VW picks Diess as new CEO
BERLIN: Volkswagen AG (VW) picked a new leader in a management shakeup to ready the world’s largest carmaker for a wave of technological change upending the industry’s traditional business models.
Herbert Diess, the head of VW’s namesake brand, would become chief executive officer (CEO) as well as overseeing technology across the organisation, said the company in a statement on Thursday.
The manufacturer will be grouped into six business areas, with the truck and bus division to be prepared for a potential standalone stock listing.
“My most important task will now be to join with our management team and group workforce in consistently pursuing and pushing forward our evolution into a profitable, world-leading provider of sustainable mobility,” said Diess.
He’s scheduled to hold a press conference soon at VW’s Wolfsburg, Germany, headquarters to lay out his plans.
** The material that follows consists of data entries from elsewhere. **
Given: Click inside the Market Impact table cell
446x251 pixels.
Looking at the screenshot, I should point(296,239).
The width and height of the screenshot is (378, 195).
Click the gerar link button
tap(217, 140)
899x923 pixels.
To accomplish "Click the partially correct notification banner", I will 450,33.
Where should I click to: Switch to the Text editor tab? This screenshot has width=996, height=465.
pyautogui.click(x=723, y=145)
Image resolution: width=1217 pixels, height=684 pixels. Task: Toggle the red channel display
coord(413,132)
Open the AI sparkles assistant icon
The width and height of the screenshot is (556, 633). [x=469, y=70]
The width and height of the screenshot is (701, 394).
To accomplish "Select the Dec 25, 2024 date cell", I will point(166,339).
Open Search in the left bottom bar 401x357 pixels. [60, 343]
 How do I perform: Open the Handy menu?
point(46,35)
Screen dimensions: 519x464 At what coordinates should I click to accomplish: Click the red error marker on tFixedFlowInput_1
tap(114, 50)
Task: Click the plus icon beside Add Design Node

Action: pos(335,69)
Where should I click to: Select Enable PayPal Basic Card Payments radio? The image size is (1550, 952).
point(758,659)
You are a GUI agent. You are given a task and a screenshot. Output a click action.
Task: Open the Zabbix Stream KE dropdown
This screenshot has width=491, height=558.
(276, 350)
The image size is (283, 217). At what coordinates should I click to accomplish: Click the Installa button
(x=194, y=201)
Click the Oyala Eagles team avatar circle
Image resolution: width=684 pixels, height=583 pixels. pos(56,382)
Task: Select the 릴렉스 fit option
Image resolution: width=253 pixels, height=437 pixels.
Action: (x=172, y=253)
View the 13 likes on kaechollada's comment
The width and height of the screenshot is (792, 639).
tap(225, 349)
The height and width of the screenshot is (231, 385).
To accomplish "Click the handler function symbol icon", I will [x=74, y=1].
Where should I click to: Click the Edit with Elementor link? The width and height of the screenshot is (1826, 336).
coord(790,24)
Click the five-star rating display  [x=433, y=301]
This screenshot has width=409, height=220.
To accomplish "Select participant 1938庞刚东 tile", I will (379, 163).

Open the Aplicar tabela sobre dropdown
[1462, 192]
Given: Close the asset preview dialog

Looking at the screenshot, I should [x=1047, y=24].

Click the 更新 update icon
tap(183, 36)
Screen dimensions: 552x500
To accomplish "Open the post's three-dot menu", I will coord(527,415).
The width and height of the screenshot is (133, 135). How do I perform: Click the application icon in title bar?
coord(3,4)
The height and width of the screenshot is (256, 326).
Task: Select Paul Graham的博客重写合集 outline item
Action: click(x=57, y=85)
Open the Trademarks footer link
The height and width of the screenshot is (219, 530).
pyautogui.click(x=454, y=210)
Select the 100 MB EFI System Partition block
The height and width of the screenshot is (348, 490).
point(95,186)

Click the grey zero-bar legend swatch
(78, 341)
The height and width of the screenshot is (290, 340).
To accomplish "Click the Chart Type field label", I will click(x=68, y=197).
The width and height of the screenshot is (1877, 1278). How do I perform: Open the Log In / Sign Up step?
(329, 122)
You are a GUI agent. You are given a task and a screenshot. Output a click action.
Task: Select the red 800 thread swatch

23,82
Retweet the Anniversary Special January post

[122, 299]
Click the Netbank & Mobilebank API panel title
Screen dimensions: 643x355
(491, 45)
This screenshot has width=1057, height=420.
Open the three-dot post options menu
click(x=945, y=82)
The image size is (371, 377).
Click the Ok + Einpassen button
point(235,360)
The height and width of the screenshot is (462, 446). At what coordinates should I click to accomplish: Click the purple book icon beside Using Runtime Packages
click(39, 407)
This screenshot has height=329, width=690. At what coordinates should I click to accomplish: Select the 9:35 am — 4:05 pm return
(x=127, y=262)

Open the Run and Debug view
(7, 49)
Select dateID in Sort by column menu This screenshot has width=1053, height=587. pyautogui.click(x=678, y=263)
The realignment focuses power in Diess’s hands, as he will continue to oversee the namesake division.
Diess’s appointment to succeed Matthias Mueller, who steps down immediately, will be key to reassuring investors that the highly centralised German industrial behemoth is capable of reform.
Excessive spending and poor budget discipline were eroding profit margins even before the carmaker’s diesel-emissions scandal erupted in September 2015.
Diess’ term will be judged early on by whether he can scale up revamp of the VW brand to the entire 12-brand group to prepare for an era of battery-powered self-driving cars.
One sign of the overhaul gaining traction is VW entering the home stretch for a potential share sale in its heavy-truck division, the biggest organisational shift since the aftermath of the diesel-emissions crisis.